▶ _Exercise instructions_:
a: Reproduce everything in the compression bag thread from "Well, if anything" down to "good compression sacks?".
b: In the compression bag thread, why did OldCootHillbilly end up getting a compression bag from a military surplus store? Answer in one to three sentences.

▶ _Quoted passage_:
_ _ _ _ _ _ _
# Compression bag suggestions...?



## ReconCraftTheta (Jun 30, 2010)

Well, if anything were to happen I've had my mind made up for quite a while that I'd be a more mobile type, and with that, I need some help. 

I ordered a new sleeping bag not long ago, really nice! Coleman 0 degree mummy sack, very very comfortable. I love this bag so far, but I have a problem. Mainly my issue, as the title implies, is carrying this sucker. So what I'm asking is has anyone had any experience with really good compression sacks?


----------



## DKRinAK (Nov 21, 2011)

REI has several well made compression bags at a decent price point.

I use two different kinds of Sea to Summit bags and have no complaint.


----------



## Grimm (Sep 5, 2012)

Before Roo was born I had bought 4 season backpacking sleeping bags. They are very lightweight and about the size of a coffee can(smaller one) when packed in their bags. Never had any issue with using them even in the snow. Their compression sacks have straps that criss cross around the bag to make it smaller and tighter. Maybe you could look into making a rig to compress you bag down even more.


----------



## ReconCraftTheta (Jun 30, 2010)

DKRinAK said:


> REI has several well made compression bags at a decent price point.
> 
> I use two different kinds of Sea to Summit bags and have no complaint.


Their brand has been coming up a lot in my searches... I'll have to do some more reading.



Grimm said:


> Before Roo was born I had bought 4 season backpacking sleeping bags. They are very lightweight and about the size of a coffee can(smaller one) when packed in their bags. Never had any issue with using them even in the snow. Their compression sacks have straps that criss cross around the bag to make it smaller and tighter. Maybe you could look into making a rig to compress you bag down even more.


Gah! I wish I could just shrink this bag to coffee can size, but physics won't have it. Such as life owning a cold climate bag I suppose. And oh yeah, they all follow the basic principle of the tie straps, I know that, just merely a matter of which one (being brand and model) that would work best for the friendly everyday wanderer


----------



## OldCootHillbilly (Jul 9, 2010)

I carry a sleepin bag fer search an rescue. Bought a compression bag local. Never held up. Straps tore, branch's poked holes in it. Was just not cuttin it. Spoused ta be a good one to.

Wound up gettin one from a military surplus store. Canadian one, heavy duty with real nice wide straps an never had a lick a trouble with it.


----------



## ReconCraftTheta (Jun 30, 2010)

OldCootHillbilly said:


> I carry a sleepin bag fer search an rescue. Bought a compression bag local. Never held up. Straps tore, branch's poked holes in it. Was just not cuttin it. Spoused ta be a good one to.
> 
> Wound up gettin one from a military surplus store. Canadian one, heavy duty with real nice wide straps an never had a lick a trouble with it.


Canadian eh? I'll do some searching


----------



## Sentry18 (Aug 5, 2012)

I am also a fan of milsurp for this type of stuff. Military surplus was/is often made to a much higher standard than the commercial version of the same thing. Do some searches under stuff sack too.


----------



## OldCootHillbilly (Jul 9, 2010)
_ _ _ _ _ _ _
▶ _Source material_:
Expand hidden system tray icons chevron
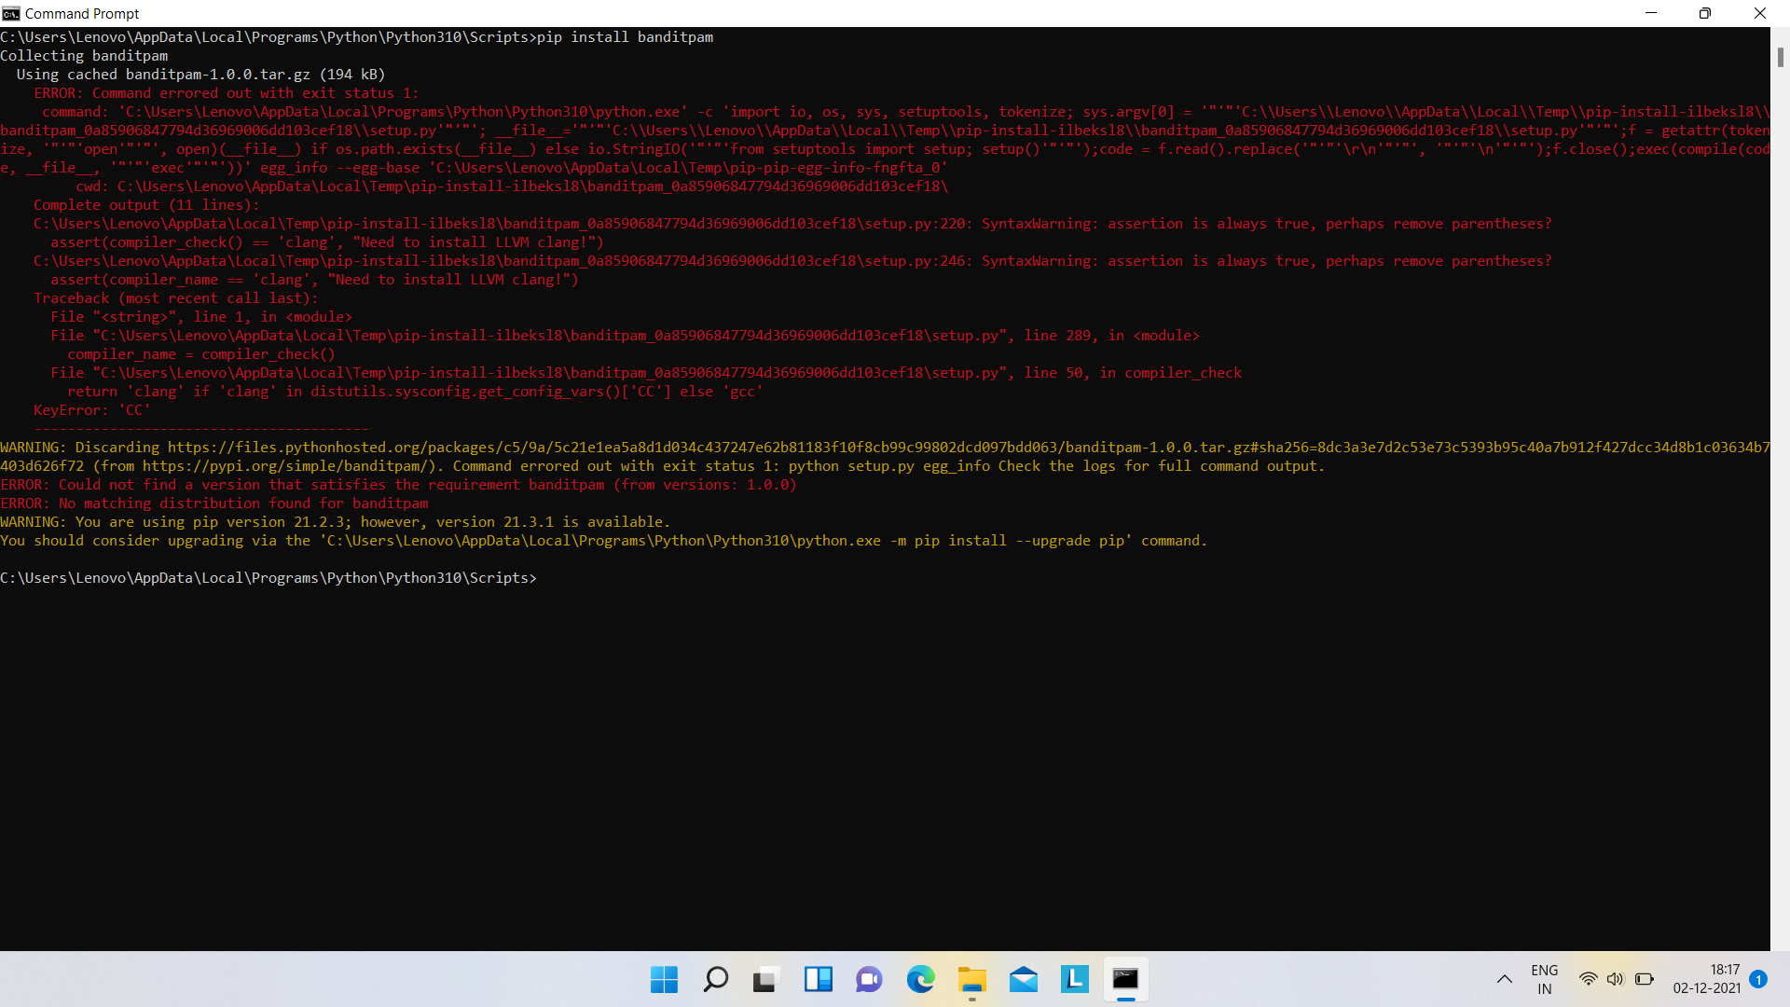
_ _ _ _ _ _ _
▶ _Completed exercise_:
a:
Well, if anything were to happen I've had my mind made up for quite a while that I'd be a more mobile type, and with that, I need some help. 

I ordered a new sleeping bag not long ago, really nice! Coleman 0 degree mummy sack, very very comfortable. I love this bag so far, but I have a problem. Mainly my issue, as the title implies, is carrying this sucker. So what I'm asking is has anyone had any experience with really good compression sacks?

b: The compression bag OldCootHillbilly bought locally never held up. Its straps tore and branches poked holes in it. The Canadian one from the surplus store replaced it.